Originally posted by: kylef
- WordPad is vulnerable to this issue through .wri, .rtf, and .doc file name associations. By default, if any supported version of Microsoft Word is installed, through the .rtf and .doc file associations, these document types will open in Microsoft Word instead of WordPad. Microsoft Word does not contain this vulnerability. WordPad could also be used to manually open malicious documents; this could include files with file name extensions other than .wri, .rtf, and .doc because WordPad will process the malicious document the same regardless of the file name extension.

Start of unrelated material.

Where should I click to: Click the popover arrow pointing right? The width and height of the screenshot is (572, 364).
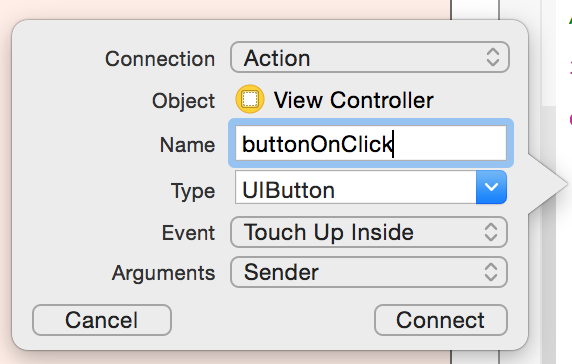coord(547,184)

Wow, that's really funny. All this time, I thought that it was Word that was more-or-less vulnerable to these sorts of things, and that WordPad, due to its smaller size and feature-set, wasn't. It always did bother me though, in the back of my mind, downloading .doc files and reading them on my box. Hmm.
🙁
Guess I'll have to cross off a few more file extensions from my "presumed safe to open" list, thanks to MS. (There really aren't too many left, any more. What's next - infected .TXT files??!?!? Wait, don't answer that.)
Originally posted by: kylef
A true "remote vulnerability" means that the box is vulnerable without a user sitting there doing things to enable the attack in realtime.
No, that's a "remote network vulnerability".
Originally posted by: kylef
This is more like a spoofing attack or trojan horse: get the user to open a malicious .doc or .rtf using WordPad as an Administrator. Unless all of those conditions are met, it won't work.
And we all know how
truely difficult it is to get a user to click on a potentially-malicious URL... and how
totally unlikely it is for an end-user to be running with Admin privs, especially since MS makes it so easy to run without, especially on XP Home.
😛 I mean, most of these MS vulns., are totally not even an issue! I mean, people reporting them must simply just be hating on MS, jealous of all of BillG's bling-bling, ya know?